Top of Exercise data

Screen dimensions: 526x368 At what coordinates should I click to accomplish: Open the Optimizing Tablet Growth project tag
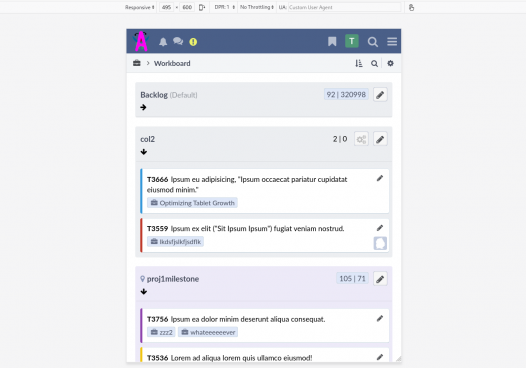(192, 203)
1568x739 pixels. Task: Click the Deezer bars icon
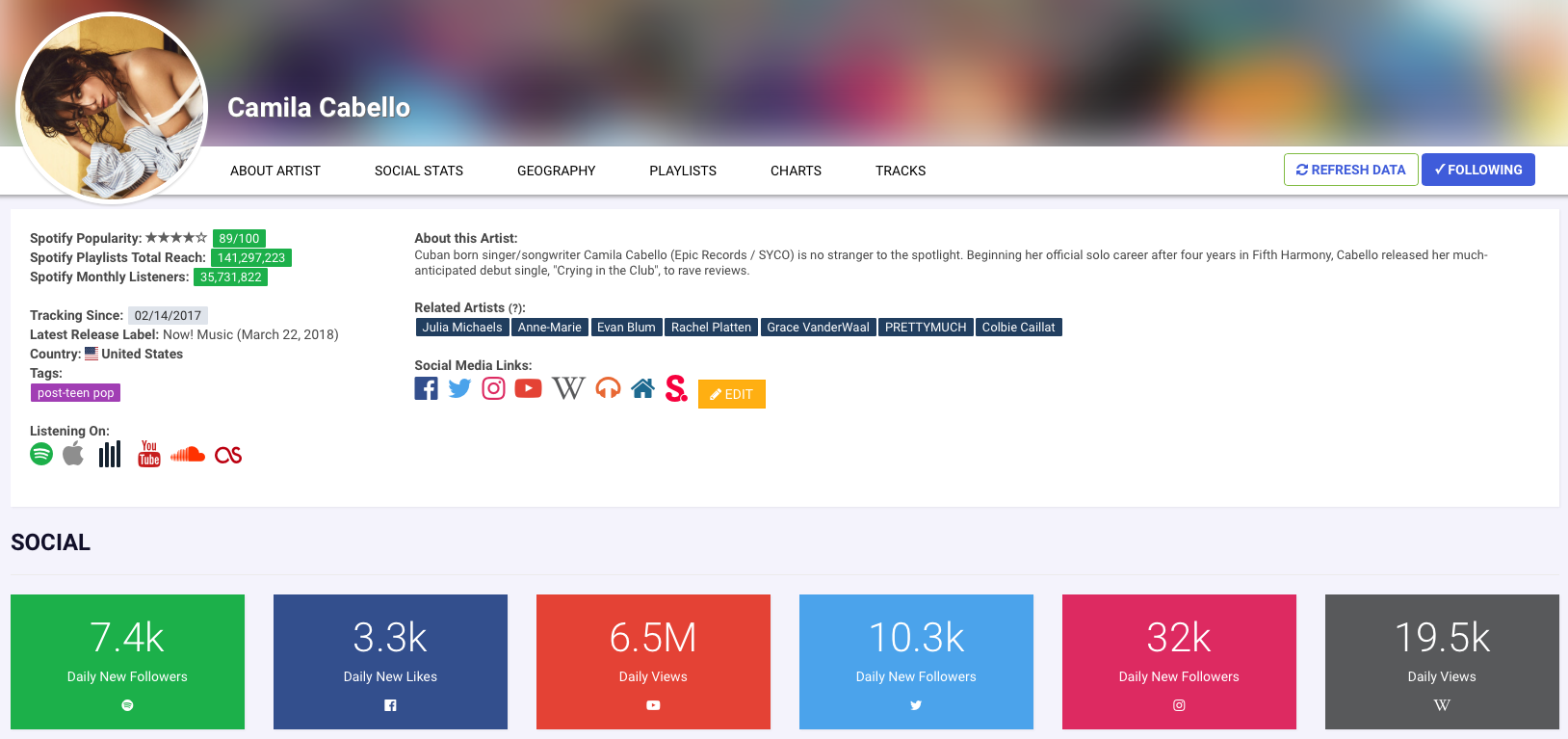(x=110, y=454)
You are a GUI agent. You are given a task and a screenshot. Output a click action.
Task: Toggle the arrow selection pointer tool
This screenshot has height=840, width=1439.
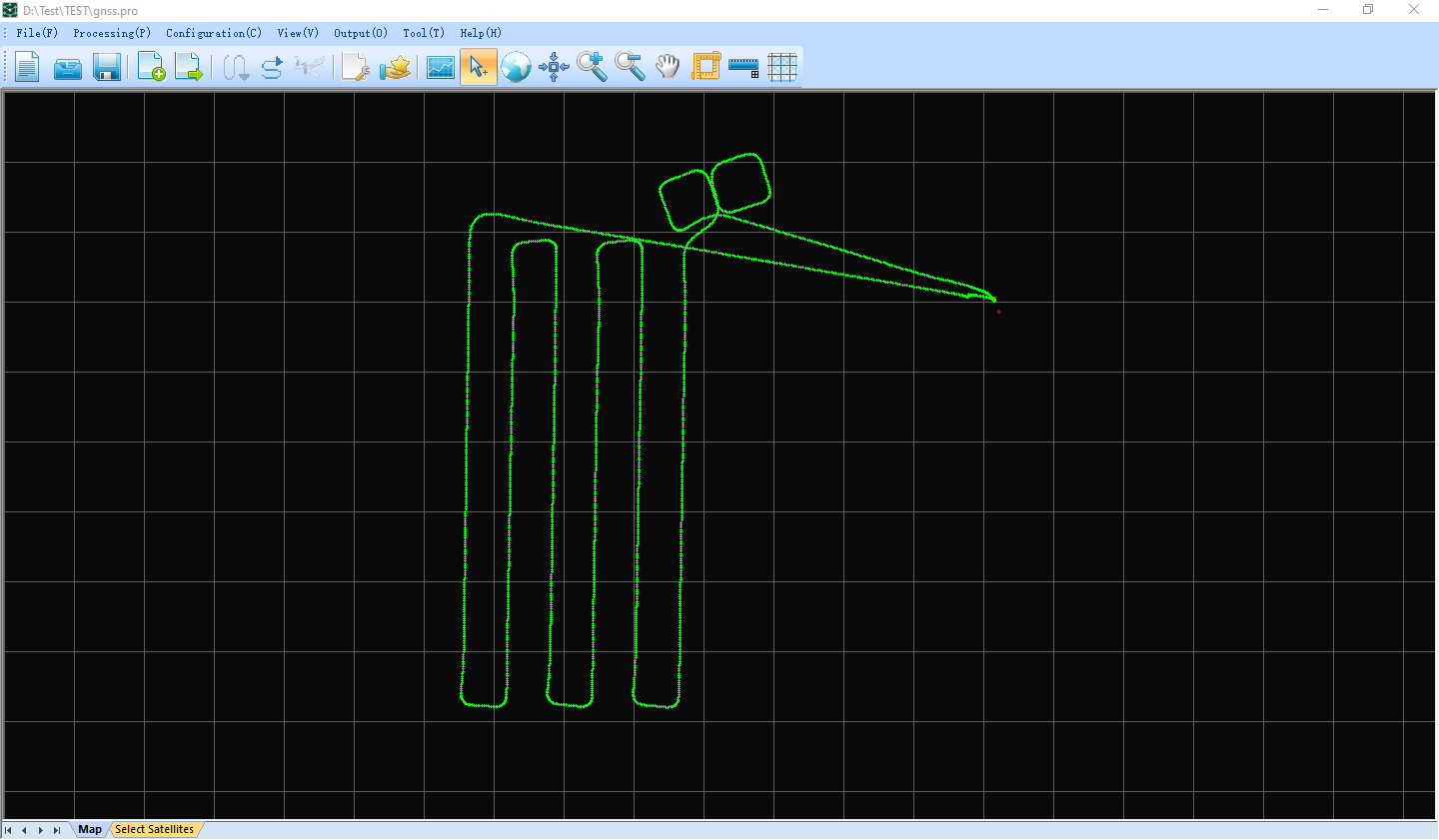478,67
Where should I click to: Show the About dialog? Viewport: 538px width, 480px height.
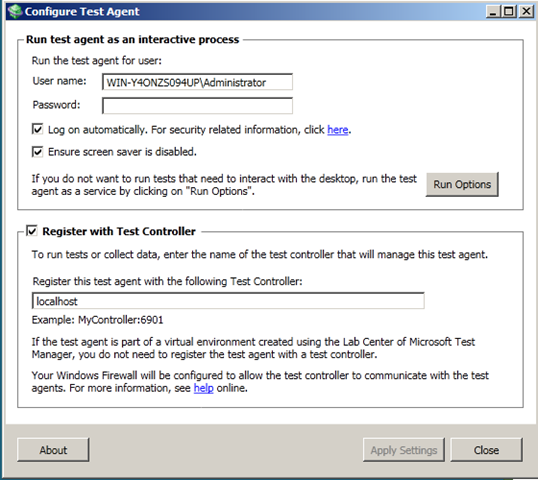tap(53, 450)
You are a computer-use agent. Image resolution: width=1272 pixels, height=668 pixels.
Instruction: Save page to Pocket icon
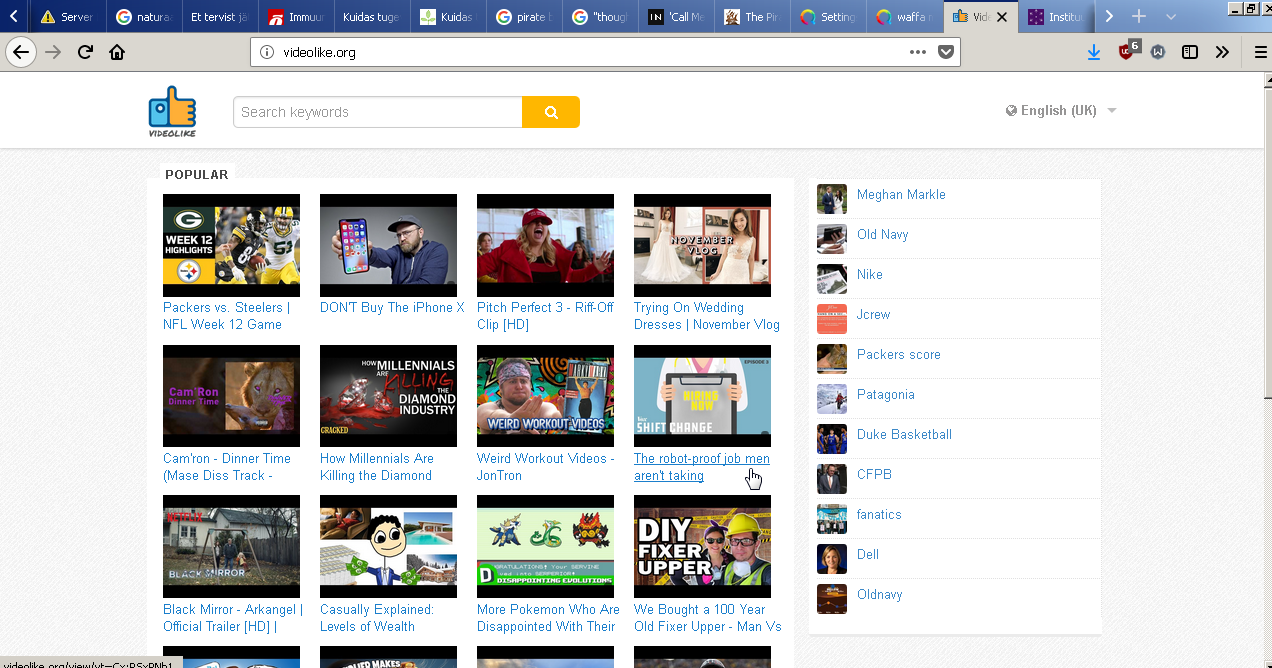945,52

Bottom of Exercise data

*Work to complete*: Reprint the whole listing above exactly, taking out the pictures.

*Exercise answer*:
Screen dimensions: 526x368 At what coordinates should I click to accomplish: Open the Optimizing Tablet Growth project tag
(192, 203)
1568x739 pixels. Task: Click the Deezer bars icon
(x=110, y=454)
You are a GUI agent. You are given a task and a screenshot. Output a click action.
Task: Toggle the arrow selection pointer tool
This screenshot has height=840, width=1439.
478,67
Where should I click to: Show the About dialog? Viewport: 538px width, 480px height.
tap(53, 450)
You are a computer-use agent. Image resolution: width=1272 pixels, height=668 pixels.
Instruction: Save page to Pocket icon
945,52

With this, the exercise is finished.